O projeto de extensão Relatos de Maternidade, da Ufac, desenvolvido entre setembro e dezembro de 2020, compõe a exposição A Infinita Memória da Pandemia: A História da Covid-19, cuja cerimônia de inauguração ocorreu na terça-feira, 26, no shopping Conjunto Nacional, em Brasília, e que também passará por Fortaleza, Manaus, Porto Alegre e São Paulo.

O projeto foi desenvolvido pelas professoras Ana Letícia de Fiori, do curso de Ciências Sociais e do programa de pós-graduação em Artes Cênicas, e Camila Bylaardt Volker, à época do curso de Letras e atualmente servidora do Ministério das Mulheres. Elas e seis estudantes entrevistaram, por WhatsApp, mais de 50 mulheres e mães, coletando relatos sobre suas experiências de maternidade e vida.

O trabalho abordou, ainda, cuidados, trabalho, família, medos, esperanças e projetos afetados pela pandemia da covid-19 no Acre, originando um e-book (162 p.) lançado pela Editora da Ufac (Edufac) em 2025, disponível para leitura online e download gratuito. Além disso, passou a integrar o Memorial Digital da Pandemia de Covid-19, como coleção.

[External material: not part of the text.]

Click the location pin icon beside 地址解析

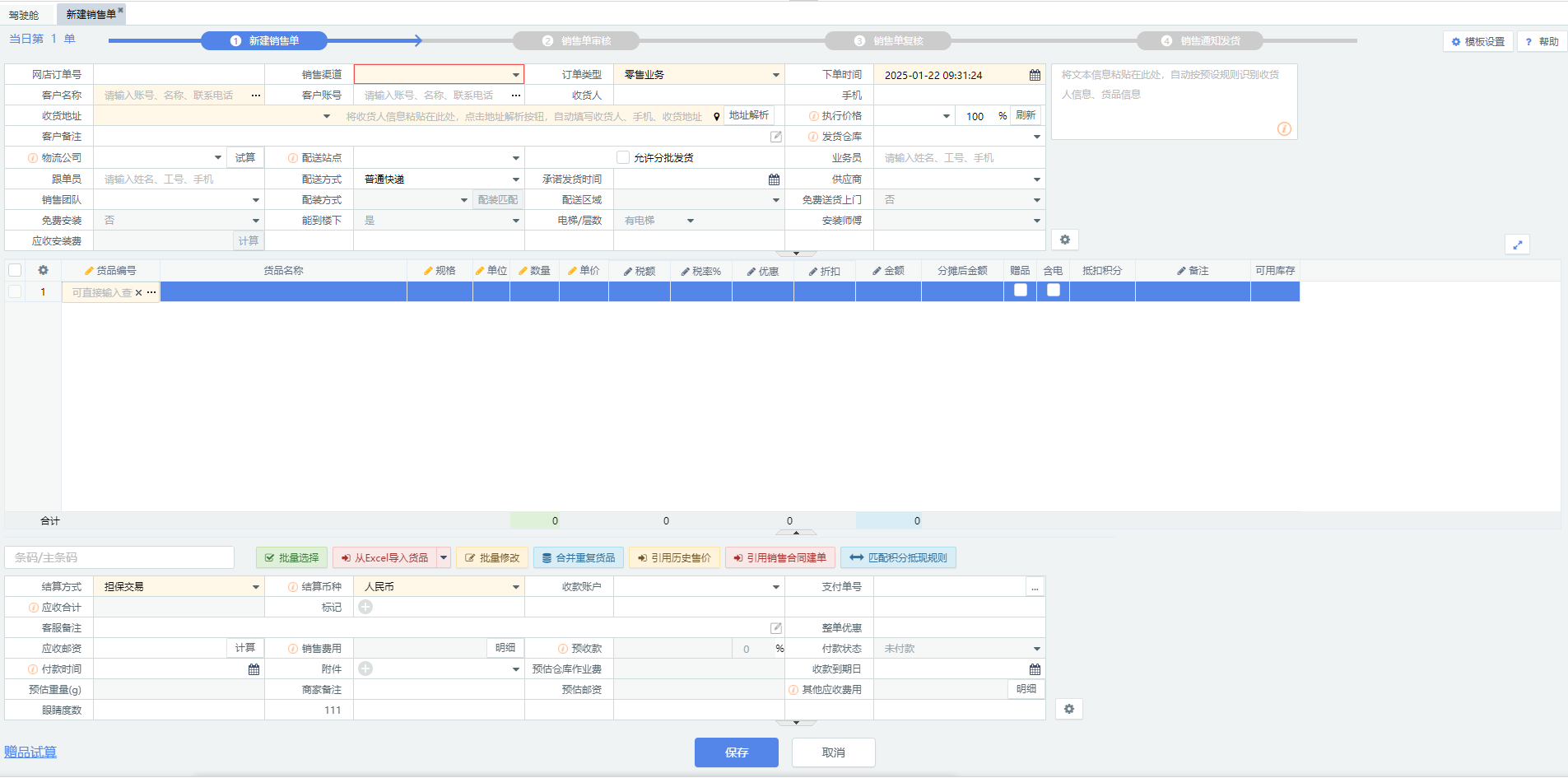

Nessa quarta-feira, 27, as professoras Ana Letícia e Camila participaram, tratando dos relatos de maternidades, de mesa-redonda com os organizadores dos projetos Fala, Parente (PET Indígena, Unifap), a qual contou com depoimentos de indígenas do Amapá, Pará e Guiana Francesa.

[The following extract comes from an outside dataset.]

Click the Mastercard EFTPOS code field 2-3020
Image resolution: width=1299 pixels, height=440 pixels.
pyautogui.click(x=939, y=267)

A exposição levará a capitais brasileiras parte das coleções do Memorial da Pandemia de Covid-19, sediado no Rio de Janeiro e desenvolvido pela Ministério da Saúde, Organização Pan-Americana de Saúde, Centro Latino-Americano e do Caribe de Informação em Ciências da Saúde e Centro de Humanidades Digitais da Unicamp.